MAROC
01/04/2016 06h:52 CET | Actualisé 01/04/2016 07h:07 CET

"Undercover in Little Morocco", le reportage publié en 2005 qui parlait de la radicalisation à Molenbeek

Une femme marche dans le quartier de Molenbeek
Yves Herman / Reuters
Une femme marche dans le quartier de Molenbeek

BELGIQUE - En 2005, la journaliste belge d'origine marocaine Hind Fraihi prédisait dans son enquête "Infiltrée dans le petit Maroc" la radicalisation de certains habitants de Molenbeek. Plus de dix ans plus tard, la justesse de ces prévisions peut sembler édifiante, tant cette commune de Bruxelles est devenue une véritable plaque tournante du terrorisme en Europe.

En 2005, Hind Fraihi a vécu pendant trois mois à Molenbeek pour étudier ce phénomène. Son enquête a d'abord été publiée dans un journal flamand. Il a récemment été republié en français sous le titre "En immersion à Molenbeek". Dans une récente interview accordée au magazine français Marianne, la journaliste explique pourquoi elle a choisi de s'immerger dans ce quartier.

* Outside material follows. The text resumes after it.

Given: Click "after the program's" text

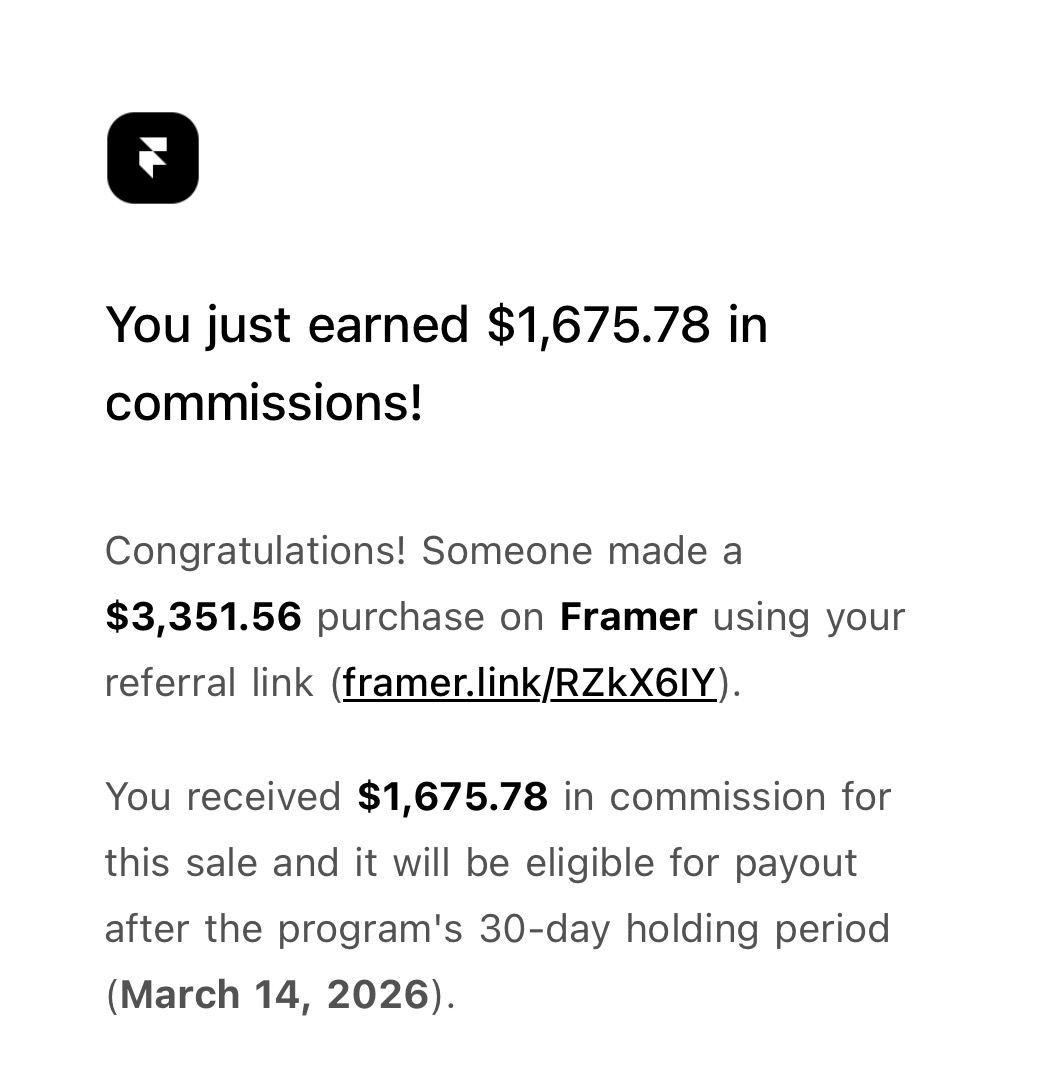Looking at the screenshot, I should [284, 929].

"Lorsque j’étais étudiante à Bruxelles, j’étais en contact avec un groupe de jeunes de Molenbeek, ils me racontaient que certains étaient approchés par des recruteurs pour partir faire le djihad. Mais ce n’était que des rumeurs. Puis, il y a eu le 11 septembre 2001. Je me suis demandée si cela pouvait nous arriver, ici en Europe, en Belgique...".

Afin de pouvoir enquêter, Hind Fraihi explique qu'elle a caché qu'elle était journaliste lorsqu'elle s'est installée de peur d'être accusée de "faire partie du camp sioniste" et "d'être contre les musulmans". Elle s'est donc présentée à l'époque comme une étudiante en sociologie.

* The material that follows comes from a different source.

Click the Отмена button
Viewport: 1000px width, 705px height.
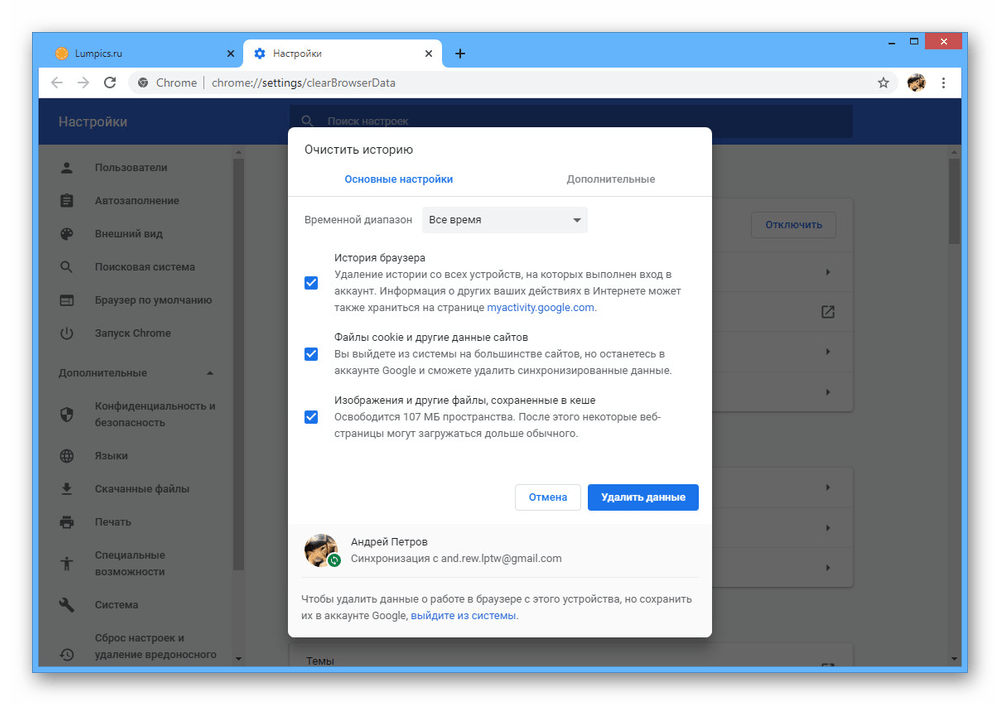[547, 497]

"Molenbeek est une enclave, une société dans la société. Les gens y sont éloignés de nous, de la société occidentale. Ils sont fixés sur le Proche-Orient, ou le Maroc. Par exemple, quand je posais la question: 'Qui est Guy Verhofstadt?' Personne ne savait me répondre. C’était notre Premier ministre…", explique-t-elle.

"Il faisait ce que j’appelle du gangsterislam"

Hind Frahi parle ensuite de Bassam Ayachi, surnommé "la porte vers l'Afghanistan". Un prédicateur radical que certains habitants appelaient "le Cheikh". Selon la journaliste, ce dernier expliquait que c’était "la souveraineté d’Allah qui devait régner, pas la démocratie".

Avant d'ajouter que "pour lui et son entourage, le ministère de la Défense était en fait le ministère du djihad. Il disait que c’était le monde occidental qui était un monde djihadiste. Autrement dit, si tu voles un sac, ce n’est pas un pêché tant que c’est pour reverser l’objet du larcin au djihad… Il faisait ce que j’appelle du gangsterislam".

Traitée d'"islamophobe" et de "musulmane traumatisée par l'islam", la journaliste a vu son travail récupéré par la droite belge qui s'en est servi à l'époque pour affirmer qu'il y avait "un problème avec les musulmans". "Nous avons collectivement nié ce qu’il se passait à quelques minutes du centre-ville de la capitale européenne" déplore Hind Fraih. "Toutes ces années de négligence ont malheureusement été captées par un groupement terroriste du nom de Daech".